[Recorded data]
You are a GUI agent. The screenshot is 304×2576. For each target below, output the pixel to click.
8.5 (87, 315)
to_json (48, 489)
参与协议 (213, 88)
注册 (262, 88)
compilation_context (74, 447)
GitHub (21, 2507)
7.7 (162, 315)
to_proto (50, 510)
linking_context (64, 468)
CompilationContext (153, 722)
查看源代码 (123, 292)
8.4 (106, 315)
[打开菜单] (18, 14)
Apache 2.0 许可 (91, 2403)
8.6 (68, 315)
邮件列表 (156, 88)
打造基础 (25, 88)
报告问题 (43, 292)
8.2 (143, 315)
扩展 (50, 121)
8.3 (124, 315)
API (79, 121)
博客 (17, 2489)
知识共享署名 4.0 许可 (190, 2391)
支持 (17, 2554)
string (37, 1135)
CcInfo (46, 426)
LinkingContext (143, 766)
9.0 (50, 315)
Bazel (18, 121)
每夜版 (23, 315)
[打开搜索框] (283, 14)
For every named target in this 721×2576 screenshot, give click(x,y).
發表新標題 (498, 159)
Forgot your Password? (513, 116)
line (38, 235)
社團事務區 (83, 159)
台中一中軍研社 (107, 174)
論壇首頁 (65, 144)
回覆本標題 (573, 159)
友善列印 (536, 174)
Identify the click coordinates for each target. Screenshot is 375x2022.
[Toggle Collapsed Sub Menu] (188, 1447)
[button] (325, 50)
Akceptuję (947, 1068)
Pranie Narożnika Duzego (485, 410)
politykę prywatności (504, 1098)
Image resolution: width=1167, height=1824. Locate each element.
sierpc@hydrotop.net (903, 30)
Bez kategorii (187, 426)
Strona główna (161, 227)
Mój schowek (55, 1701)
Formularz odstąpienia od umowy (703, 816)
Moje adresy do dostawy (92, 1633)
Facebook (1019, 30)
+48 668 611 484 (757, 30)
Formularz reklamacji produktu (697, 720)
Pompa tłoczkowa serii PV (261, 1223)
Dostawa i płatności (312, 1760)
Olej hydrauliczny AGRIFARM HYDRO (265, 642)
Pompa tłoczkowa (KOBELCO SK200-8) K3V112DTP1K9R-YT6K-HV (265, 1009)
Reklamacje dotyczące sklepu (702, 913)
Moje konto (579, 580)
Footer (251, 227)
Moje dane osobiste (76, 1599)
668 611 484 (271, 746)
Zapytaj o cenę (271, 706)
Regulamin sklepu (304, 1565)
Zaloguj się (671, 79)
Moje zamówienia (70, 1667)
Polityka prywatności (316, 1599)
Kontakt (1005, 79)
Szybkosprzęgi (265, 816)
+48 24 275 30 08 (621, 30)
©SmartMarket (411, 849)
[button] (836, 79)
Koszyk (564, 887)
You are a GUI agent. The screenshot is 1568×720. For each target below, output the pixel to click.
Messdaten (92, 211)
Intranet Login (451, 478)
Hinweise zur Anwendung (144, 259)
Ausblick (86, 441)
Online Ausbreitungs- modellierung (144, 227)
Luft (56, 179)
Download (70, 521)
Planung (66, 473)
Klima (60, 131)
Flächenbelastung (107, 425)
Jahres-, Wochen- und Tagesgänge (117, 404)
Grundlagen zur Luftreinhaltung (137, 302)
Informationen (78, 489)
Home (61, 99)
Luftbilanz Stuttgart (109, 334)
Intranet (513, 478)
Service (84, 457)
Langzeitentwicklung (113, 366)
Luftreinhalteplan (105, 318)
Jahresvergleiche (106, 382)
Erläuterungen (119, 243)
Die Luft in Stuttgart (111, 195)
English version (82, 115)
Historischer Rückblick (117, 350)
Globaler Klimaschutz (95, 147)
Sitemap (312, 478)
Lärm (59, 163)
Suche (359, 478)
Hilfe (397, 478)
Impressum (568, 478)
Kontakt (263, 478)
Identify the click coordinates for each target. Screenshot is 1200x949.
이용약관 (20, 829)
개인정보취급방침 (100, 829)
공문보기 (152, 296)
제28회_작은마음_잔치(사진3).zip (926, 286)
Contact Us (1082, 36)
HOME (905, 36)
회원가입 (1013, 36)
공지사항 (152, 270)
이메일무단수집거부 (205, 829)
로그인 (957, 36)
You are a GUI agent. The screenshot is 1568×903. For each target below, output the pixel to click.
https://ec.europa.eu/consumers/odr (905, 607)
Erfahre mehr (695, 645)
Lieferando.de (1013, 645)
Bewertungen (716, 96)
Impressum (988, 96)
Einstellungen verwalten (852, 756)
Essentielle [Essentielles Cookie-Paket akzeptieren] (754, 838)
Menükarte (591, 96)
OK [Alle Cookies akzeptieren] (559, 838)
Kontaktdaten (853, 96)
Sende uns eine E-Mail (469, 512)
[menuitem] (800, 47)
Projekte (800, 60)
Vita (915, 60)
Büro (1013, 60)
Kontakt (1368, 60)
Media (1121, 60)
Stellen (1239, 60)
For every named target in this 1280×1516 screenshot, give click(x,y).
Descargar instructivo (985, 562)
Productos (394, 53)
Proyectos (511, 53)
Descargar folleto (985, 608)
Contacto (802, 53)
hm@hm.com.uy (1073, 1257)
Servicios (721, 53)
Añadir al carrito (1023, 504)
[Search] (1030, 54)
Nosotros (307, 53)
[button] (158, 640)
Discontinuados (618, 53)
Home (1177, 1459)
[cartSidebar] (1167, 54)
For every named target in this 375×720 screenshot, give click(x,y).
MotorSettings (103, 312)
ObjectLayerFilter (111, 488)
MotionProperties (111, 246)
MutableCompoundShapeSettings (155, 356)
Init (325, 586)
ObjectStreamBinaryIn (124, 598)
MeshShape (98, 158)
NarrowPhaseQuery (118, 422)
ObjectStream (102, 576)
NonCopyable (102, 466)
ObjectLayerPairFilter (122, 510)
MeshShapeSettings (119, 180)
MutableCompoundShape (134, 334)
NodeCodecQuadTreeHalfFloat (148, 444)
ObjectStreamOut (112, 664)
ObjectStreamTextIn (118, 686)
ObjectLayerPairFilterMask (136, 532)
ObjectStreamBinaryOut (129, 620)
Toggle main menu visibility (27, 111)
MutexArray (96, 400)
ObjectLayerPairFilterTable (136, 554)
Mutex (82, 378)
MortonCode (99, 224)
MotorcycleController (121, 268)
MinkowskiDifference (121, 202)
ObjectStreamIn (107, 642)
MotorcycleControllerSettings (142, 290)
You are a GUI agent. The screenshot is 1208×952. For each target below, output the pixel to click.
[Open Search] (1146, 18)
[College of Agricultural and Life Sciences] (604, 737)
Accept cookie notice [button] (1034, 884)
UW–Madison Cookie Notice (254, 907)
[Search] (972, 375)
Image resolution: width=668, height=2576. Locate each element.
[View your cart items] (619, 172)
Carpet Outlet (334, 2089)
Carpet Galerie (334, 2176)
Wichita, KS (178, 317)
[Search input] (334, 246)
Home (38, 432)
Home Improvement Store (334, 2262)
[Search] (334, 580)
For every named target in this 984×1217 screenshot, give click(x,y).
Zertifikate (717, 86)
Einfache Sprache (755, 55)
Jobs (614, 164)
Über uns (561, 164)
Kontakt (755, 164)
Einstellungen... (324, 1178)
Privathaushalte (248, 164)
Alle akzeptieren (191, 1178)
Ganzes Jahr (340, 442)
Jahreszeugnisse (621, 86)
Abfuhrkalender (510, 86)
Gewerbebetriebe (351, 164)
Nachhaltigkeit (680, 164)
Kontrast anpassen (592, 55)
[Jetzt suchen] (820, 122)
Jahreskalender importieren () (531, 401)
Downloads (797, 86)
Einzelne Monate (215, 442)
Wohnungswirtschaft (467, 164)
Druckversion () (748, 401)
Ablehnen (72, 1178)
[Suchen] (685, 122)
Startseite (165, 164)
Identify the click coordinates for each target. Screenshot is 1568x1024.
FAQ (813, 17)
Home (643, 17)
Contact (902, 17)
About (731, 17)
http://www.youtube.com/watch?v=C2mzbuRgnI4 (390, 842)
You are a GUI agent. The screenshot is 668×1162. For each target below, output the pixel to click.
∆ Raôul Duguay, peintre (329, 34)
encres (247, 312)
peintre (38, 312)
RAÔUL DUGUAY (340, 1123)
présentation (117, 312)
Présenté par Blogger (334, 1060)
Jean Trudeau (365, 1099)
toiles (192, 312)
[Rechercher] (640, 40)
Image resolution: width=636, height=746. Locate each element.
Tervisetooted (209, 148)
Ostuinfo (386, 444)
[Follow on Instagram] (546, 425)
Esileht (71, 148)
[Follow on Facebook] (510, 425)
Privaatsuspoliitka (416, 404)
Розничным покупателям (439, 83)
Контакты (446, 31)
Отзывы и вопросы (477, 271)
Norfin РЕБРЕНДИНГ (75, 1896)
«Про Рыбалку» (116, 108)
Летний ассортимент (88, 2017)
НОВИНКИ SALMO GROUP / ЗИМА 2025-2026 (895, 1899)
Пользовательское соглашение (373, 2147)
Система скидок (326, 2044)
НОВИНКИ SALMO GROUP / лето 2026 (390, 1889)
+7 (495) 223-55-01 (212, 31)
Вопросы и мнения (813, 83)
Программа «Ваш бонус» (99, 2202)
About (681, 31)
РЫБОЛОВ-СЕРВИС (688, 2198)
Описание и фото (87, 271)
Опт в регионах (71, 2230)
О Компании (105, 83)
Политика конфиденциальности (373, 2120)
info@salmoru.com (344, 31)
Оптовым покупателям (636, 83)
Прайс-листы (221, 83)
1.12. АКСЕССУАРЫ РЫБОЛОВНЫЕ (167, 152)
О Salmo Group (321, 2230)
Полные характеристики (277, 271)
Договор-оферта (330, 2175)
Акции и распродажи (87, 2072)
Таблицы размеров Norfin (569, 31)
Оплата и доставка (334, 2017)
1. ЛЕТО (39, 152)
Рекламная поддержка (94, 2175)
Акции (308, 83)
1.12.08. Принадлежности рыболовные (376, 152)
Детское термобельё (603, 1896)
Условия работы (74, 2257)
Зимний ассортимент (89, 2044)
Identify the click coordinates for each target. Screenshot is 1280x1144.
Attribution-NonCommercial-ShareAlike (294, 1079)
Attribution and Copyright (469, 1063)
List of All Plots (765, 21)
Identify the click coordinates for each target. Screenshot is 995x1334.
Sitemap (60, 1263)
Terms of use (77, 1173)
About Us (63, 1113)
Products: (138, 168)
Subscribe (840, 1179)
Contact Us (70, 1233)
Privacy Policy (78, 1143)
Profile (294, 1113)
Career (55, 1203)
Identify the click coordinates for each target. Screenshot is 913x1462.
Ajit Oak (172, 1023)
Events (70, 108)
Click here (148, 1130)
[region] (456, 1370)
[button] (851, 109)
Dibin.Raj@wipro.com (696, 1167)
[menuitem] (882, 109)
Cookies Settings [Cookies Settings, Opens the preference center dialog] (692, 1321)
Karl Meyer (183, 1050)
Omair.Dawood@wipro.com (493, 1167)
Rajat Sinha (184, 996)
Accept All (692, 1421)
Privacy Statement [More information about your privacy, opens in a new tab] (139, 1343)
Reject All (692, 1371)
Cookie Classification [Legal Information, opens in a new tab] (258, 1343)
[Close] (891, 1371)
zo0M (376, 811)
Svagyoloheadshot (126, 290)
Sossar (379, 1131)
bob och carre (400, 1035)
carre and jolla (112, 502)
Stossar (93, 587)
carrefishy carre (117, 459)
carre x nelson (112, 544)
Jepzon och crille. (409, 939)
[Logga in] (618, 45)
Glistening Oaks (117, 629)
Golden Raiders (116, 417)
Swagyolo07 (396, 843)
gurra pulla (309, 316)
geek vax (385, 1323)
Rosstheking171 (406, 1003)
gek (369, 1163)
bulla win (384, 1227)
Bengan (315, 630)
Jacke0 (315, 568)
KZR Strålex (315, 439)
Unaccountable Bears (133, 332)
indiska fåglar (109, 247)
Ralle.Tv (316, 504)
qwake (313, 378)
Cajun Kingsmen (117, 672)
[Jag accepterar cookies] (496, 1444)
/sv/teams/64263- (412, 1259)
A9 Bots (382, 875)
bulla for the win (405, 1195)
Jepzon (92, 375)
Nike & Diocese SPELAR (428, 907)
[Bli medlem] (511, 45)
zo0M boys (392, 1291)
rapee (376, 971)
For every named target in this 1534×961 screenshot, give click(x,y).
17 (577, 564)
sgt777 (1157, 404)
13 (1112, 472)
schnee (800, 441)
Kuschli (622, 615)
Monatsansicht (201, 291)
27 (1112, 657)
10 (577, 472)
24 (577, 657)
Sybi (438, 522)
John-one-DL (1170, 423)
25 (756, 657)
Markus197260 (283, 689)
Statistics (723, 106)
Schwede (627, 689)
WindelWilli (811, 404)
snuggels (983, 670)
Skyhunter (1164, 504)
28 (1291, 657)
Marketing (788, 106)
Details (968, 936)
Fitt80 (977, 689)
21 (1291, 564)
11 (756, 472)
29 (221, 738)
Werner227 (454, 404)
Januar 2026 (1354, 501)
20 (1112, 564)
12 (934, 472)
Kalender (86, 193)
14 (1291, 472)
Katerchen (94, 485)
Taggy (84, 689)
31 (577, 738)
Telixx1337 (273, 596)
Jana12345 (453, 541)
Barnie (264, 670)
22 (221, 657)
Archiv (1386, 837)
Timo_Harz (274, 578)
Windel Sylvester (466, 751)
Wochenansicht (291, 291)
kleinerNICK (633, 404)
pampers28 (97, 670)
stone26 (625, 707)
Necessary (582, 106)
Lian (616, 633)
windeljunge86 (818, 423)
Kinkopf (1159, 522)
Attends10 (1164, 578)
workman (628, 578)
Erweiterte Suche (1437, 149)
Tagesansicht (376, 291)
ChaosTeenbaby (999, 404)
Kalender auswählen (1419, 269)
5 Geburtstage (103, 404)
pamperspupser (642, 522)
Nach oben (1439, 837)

**EXERCISE PROMPT**
Swap "Follow" for "Visit" in the material from the line with "encres (247, 312)" up to and including the line with "Полные характеристики (277, 271)", and write out those lines with nothing else changed.

**ANSWER FOR THIS EXERCISE**
encres (247, 312)
peintre (38, 312)
RAÔUL DUGUAY (340, 1123)
présentation (117, 312)
Présenté par Blogger (334, 1060)
Jean Trudeau (365, 1099)
toiles (192, 312)
[Rechercher] (640, 40)
Image resolution: width=636, height=746. Locate each element.
Tervisetooted (209, 148)
Ostuinfo (386, 444)
[Visit on Instagram] (546, 425)
Esileht (71, 148)
[Visit on Facebook] (510, 425)
Privaatsuspoliitka (416, 404)
Розничным покупателям (439, 83)
Контакты (446, 31)
Отзывы и вопросы (477, 271)
Norfin РЕБРЕНДИНГ (75, 1896)
«Про Рыбалку» (116, 108)
Летний ассортимент (88, 2017)
НОВИНКИ SALMO GROUP / ЗИМА 2025-2026 (895, 1899)
Пользовательское соглашение (373, 2147)
Система скидок (326, 2044)
НОВИНКИ SALMO GROUP / лето 2026 (390, 1889)
+7 (495) 223-55-01 (212, 31)
Вопросы и мнения (813, 83)
Программа «Ваш бонус» (99, 2202)
About (681, 31)
РЫБОЛОВ-СЕРВИС (688, 2198)
Описание и фото (87, 271)
Опт в регионах (71, 2230)
О Компании (105, 83)
Политика конфиденциальности (373, 2120)
info@salmoru.com (344, 31)
Оптовым покупателям (636, 83)
Прайс-листы (221, 83)
1.12. АКСЕССУАРЫ РЫБОЛОВНЫЕ (167, 152)
О Salmo Group (321, 2230)
Полные характеристики (277, 271)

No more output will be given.